**BRIEF**
Please print, exactly, only the lines in the entries below from the line that has "Screen dimensions: 308x179" through the line that has "Viewport: 573px width, 299px height.". Pictures don't go in.

(Screenshot grounding data)
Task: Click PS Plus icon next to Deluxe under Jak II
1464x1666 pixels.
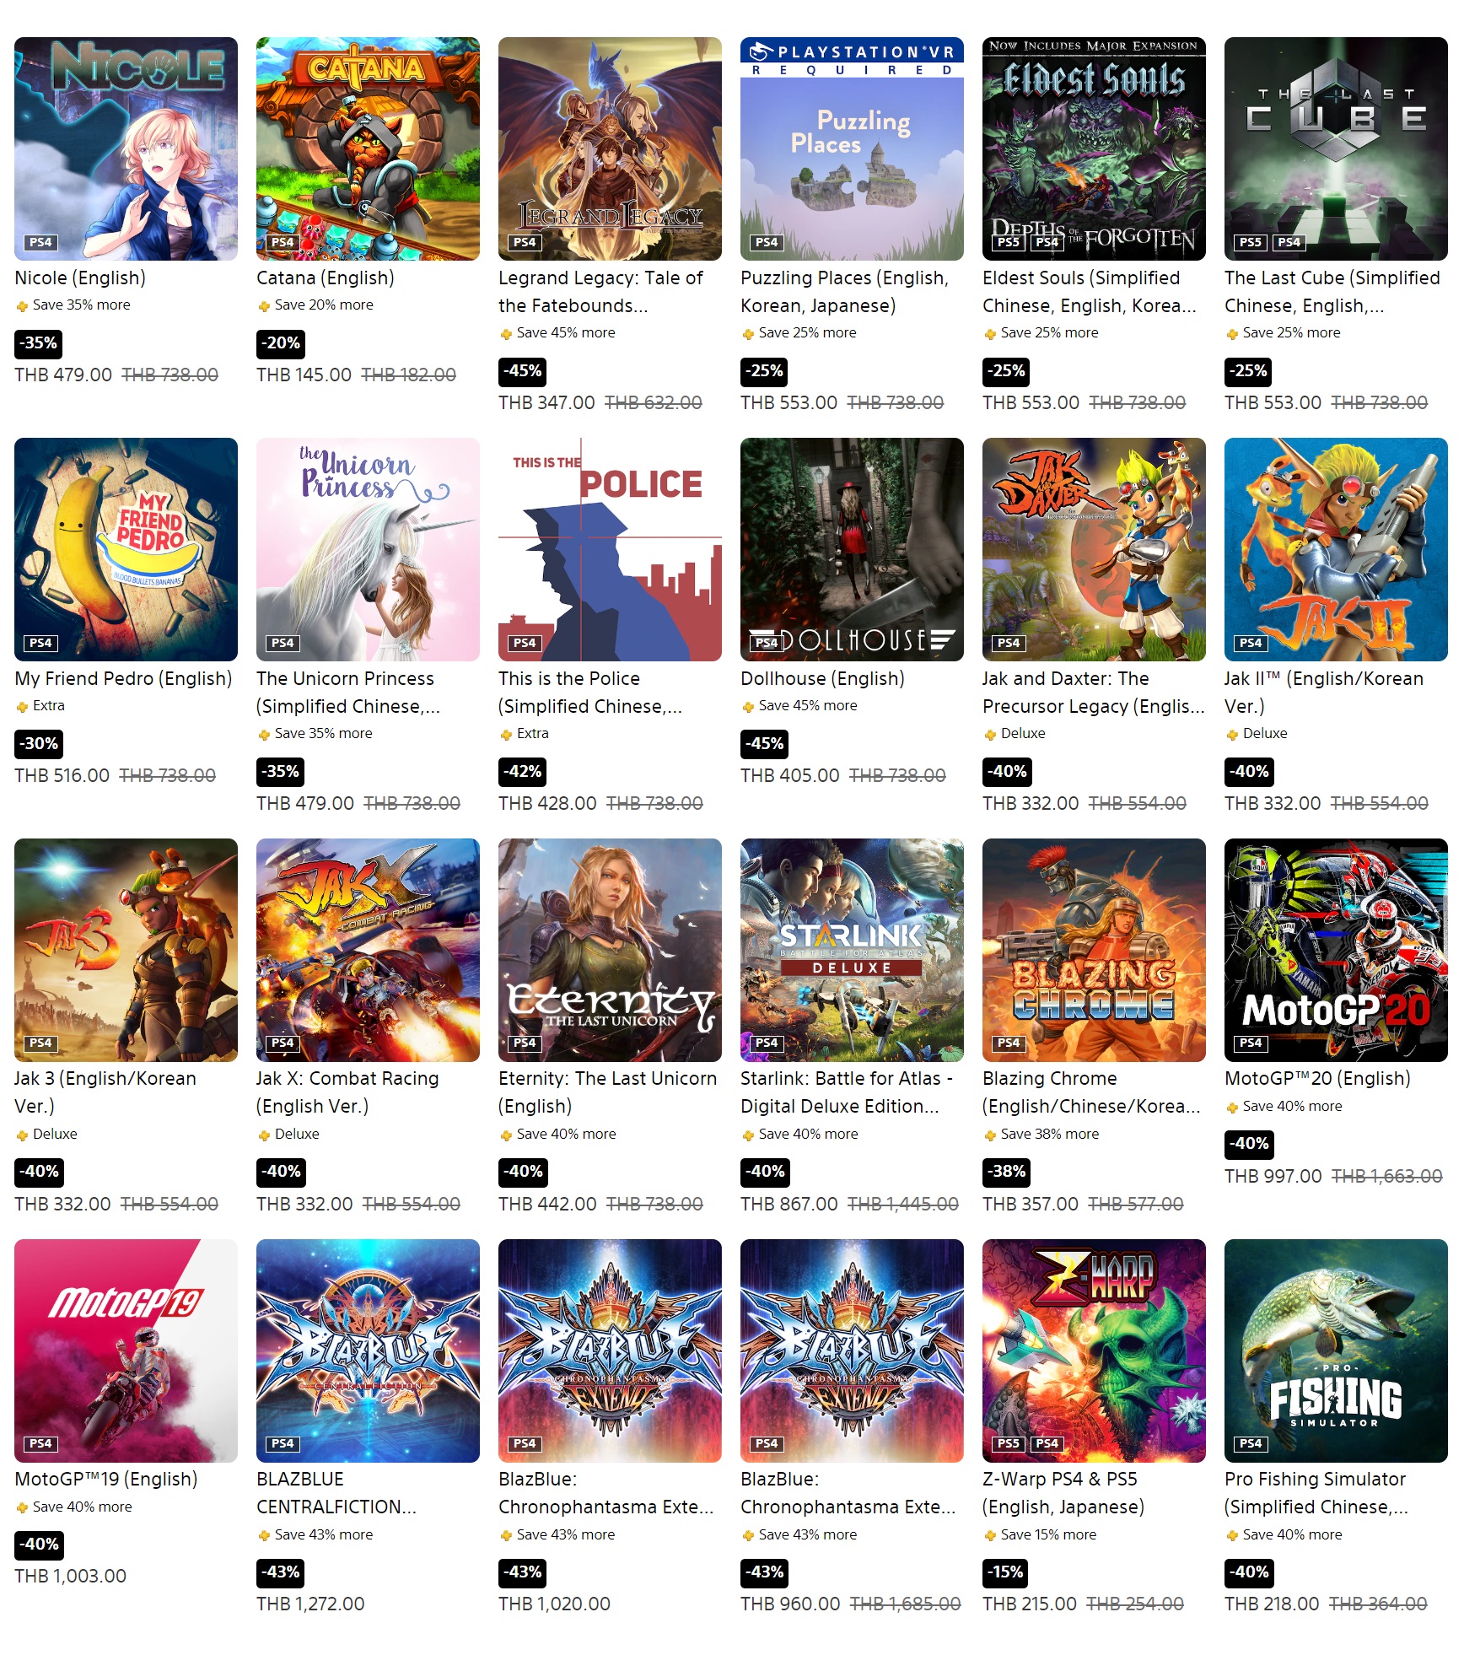Action: [1232, 734]
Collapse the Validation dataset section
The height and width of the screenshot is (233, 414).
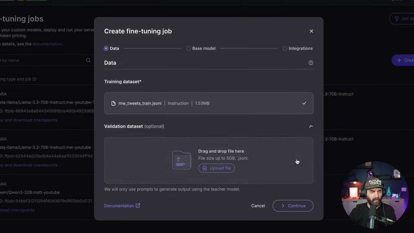pyautogui.click(x=311, y=126)
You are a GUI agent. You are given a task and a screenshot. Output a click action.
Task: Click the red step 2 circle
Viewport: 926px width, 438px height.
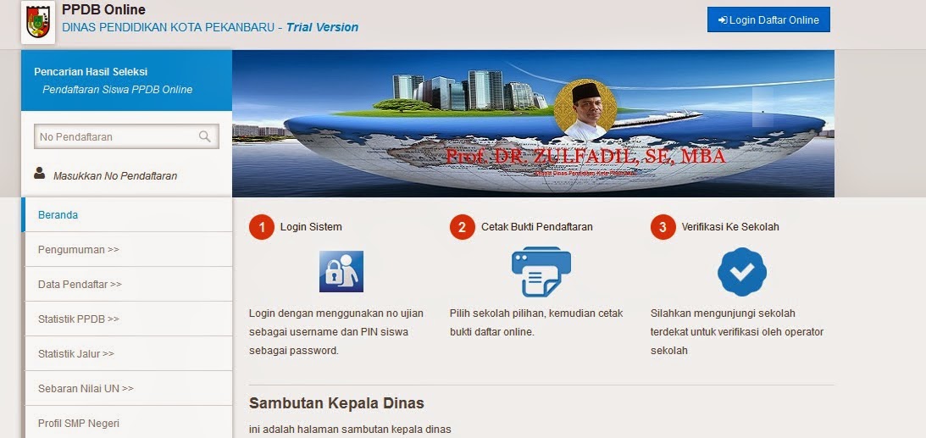[463, 227]
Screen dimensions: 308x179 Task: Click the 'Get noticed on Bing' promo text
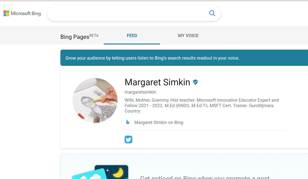205,177
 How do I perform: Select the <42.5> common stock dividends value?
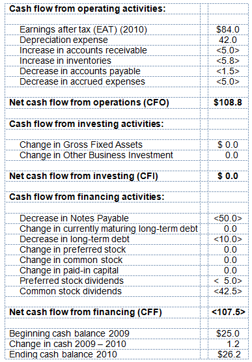point(228,291)
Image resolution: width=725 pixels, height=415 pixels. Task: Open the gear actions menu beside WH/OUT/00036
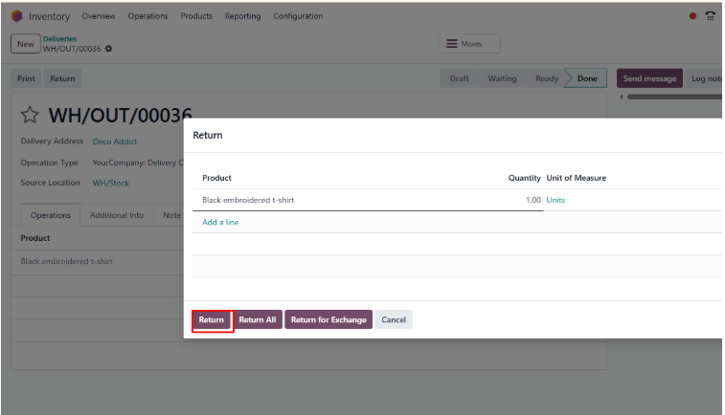point(108,49)
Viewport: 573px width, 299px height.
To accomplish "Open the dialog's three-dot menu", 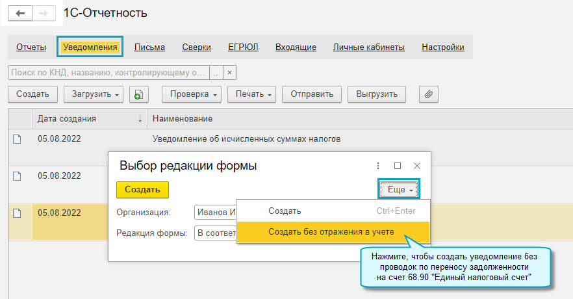I will pos(378,166).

**TASK OUTPUT**
Screen dimensions: 308x179 Task: Click the 'Get noticed on Bing' promo text
205,177
 How do I perform: Select the <42.5> common stock dividends value?
point(228,291)
Image resolution: width=725 pixels, height=415 pixels. Task: Open the gear actions menu beside WH/OUT/00036
point(108,49)
Viewport: 573px width, 299px height.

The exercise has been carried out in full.